How We Do… Chanukah Presents

We spoke to a selection of frum families and asked them to share their Spending Accounts

How We Do… Chanukah Presents


Compiled by Rochel Burstyn

The Yiddishe Gelt supplement published in Mishpacha’s Succos package triggered a lot of discussion and feedback and left a taste for more. The conversation continues with this new column, which will be featured monthly in this space.
Where do you save?
Where do you splurge?
What’s a non-negotiable expense and what can you forgo?
We spoke to a selection of frum families and asked them to share their Spending Accounts.
What are their priorities, and how are their principles reflected in their fiscal choices?
Take a look at their spending to get a view of their values. Maybe you’ll find yourself too.

 

Curious about how other people spend on a particular area of frum life?
Do you want to share your spending accounts in the next Yiddishe Gelt installment?
Send in your suggestions for items to cover and/or offer yourself as a respondent at gelt@mishpacha.com

 

Yechiel and Shifra Jacobson

Our family minhag is Chanukah gelt, not gifts. A few years ago, one of our oldest kids, who has special needs and is in public school, told us she felt resentful that all her peers were getting gifts and she wasn’t. That attitude trickled down to the younger ones and soon everyone was clamoring for Chanukah gifts. We felt it wasn’t worth the battle, so we started letting our kids pick out a gift in the range of $25 each. We tell them very clearly that it’s not really our minhag, but we’re doing it to make them happy. They appreciate it.

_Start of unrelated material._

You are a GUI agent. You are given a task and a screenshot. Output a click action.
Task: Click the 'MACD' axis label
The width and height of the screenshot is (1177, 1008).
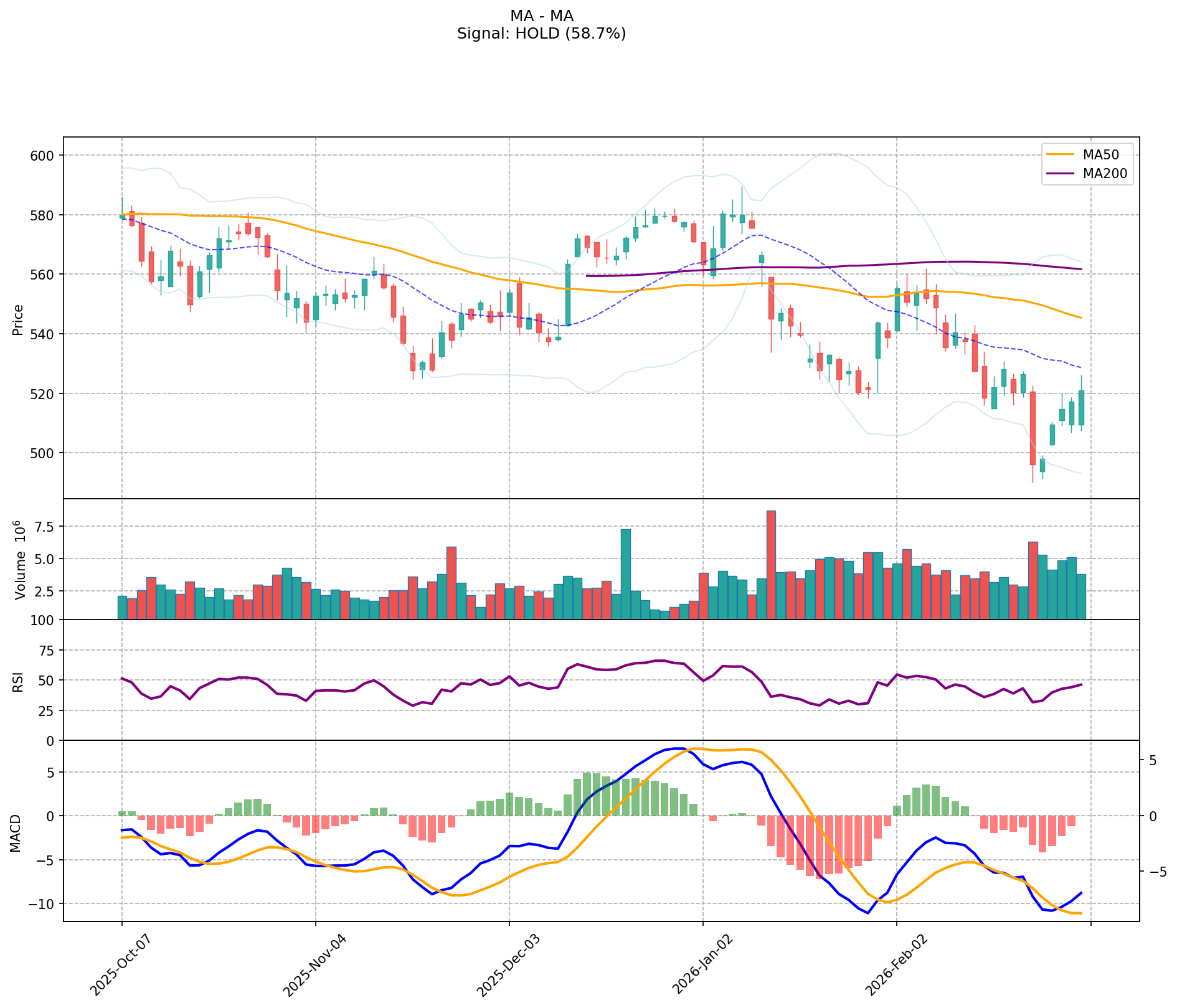tap(16, 833)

Where I splurged, where I saved

If a kid really wants a particular item, I’m willing to spend a little more as long as they don’t tell their siblings. I spend less on the younger kids who don’t understand or care and are happy with any new toy.

The best piece of advice I got from others with experience

“Why make a fuss over it?” We took the middle of the road. We could have insisted on sticking with gelt, or we could have gone overboard with our spending, but we felt $25 per kid was reasonable.

 

Brachi Silver

My kids get gifts from my parents and in-laws and some aunts and uncles. I try not to shower them with more because we have too much stuff and they don’t need it, but some years I’ll have each of them pick out a gift for a sibling. I try to keep it in the range of $25.